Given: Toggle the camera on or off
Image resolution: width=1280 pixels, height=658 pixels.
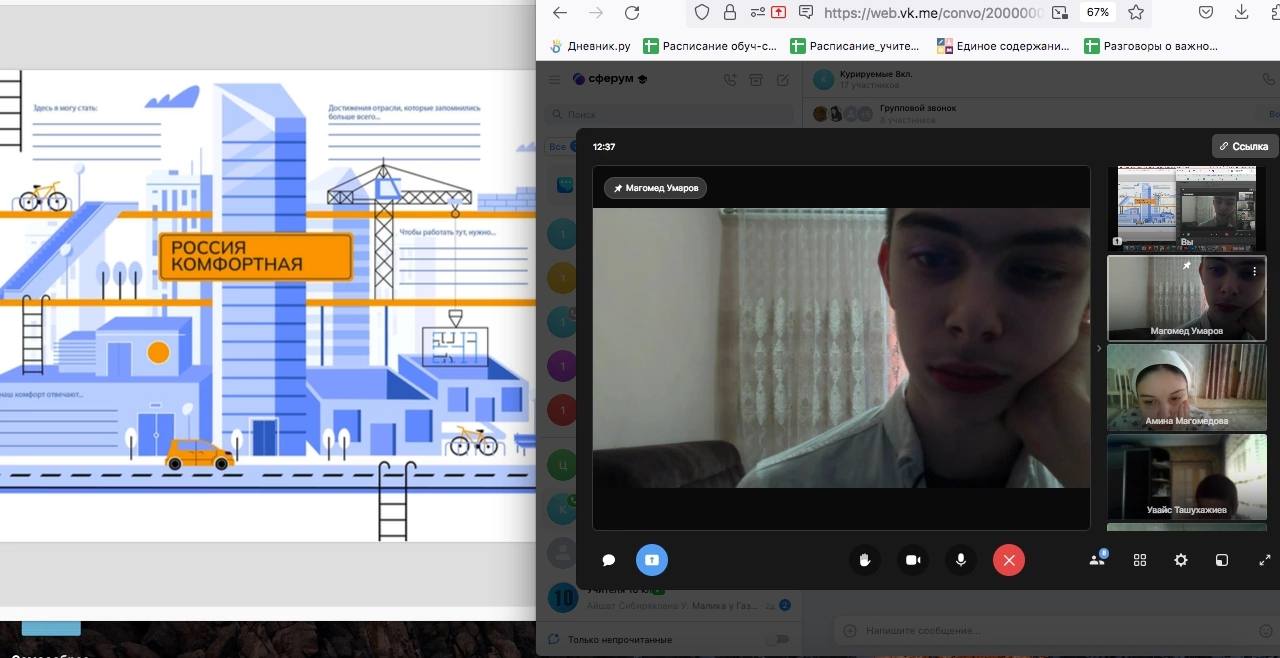Looking at the screenshot, I should (913, 560).
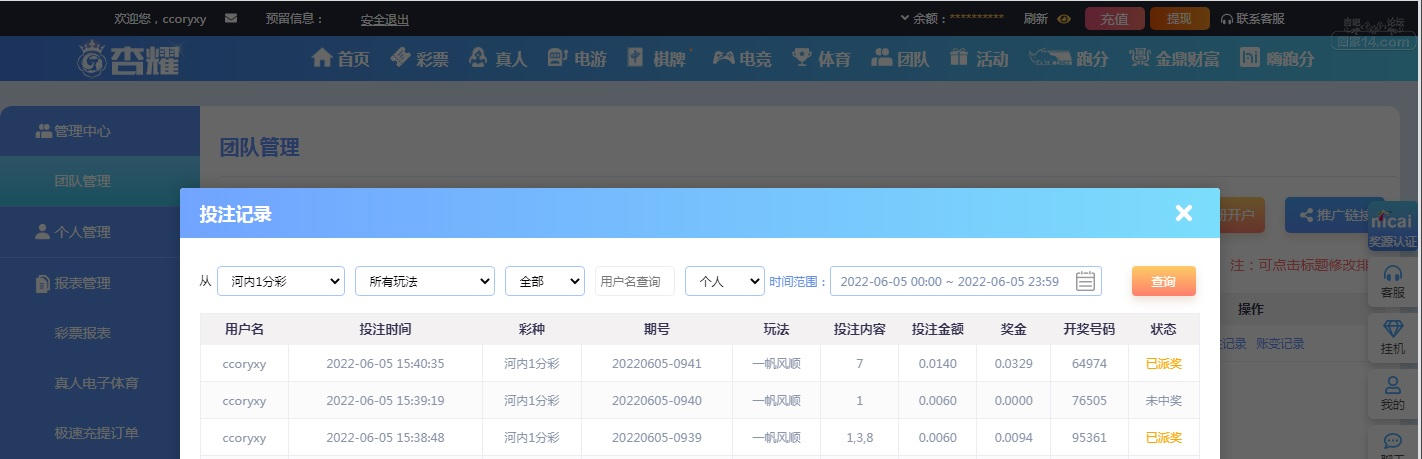This screenshot has width=1422, height=459.
Task: Go to 彩票 in main navigation
Action: (419, 58)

* [AIM OF THE TASK] Write out the data again word for word, minus any images.

* [ANSWER]
Given: Toggle the camera on or off
Image resolution: width=1280 pixels, height=658 pixels.
Looking at the screenshot, I should (913, 560).
This screenshot has width=1422, height=459.
Task: Go to 彩票 in main navigation
Action: (419, 58)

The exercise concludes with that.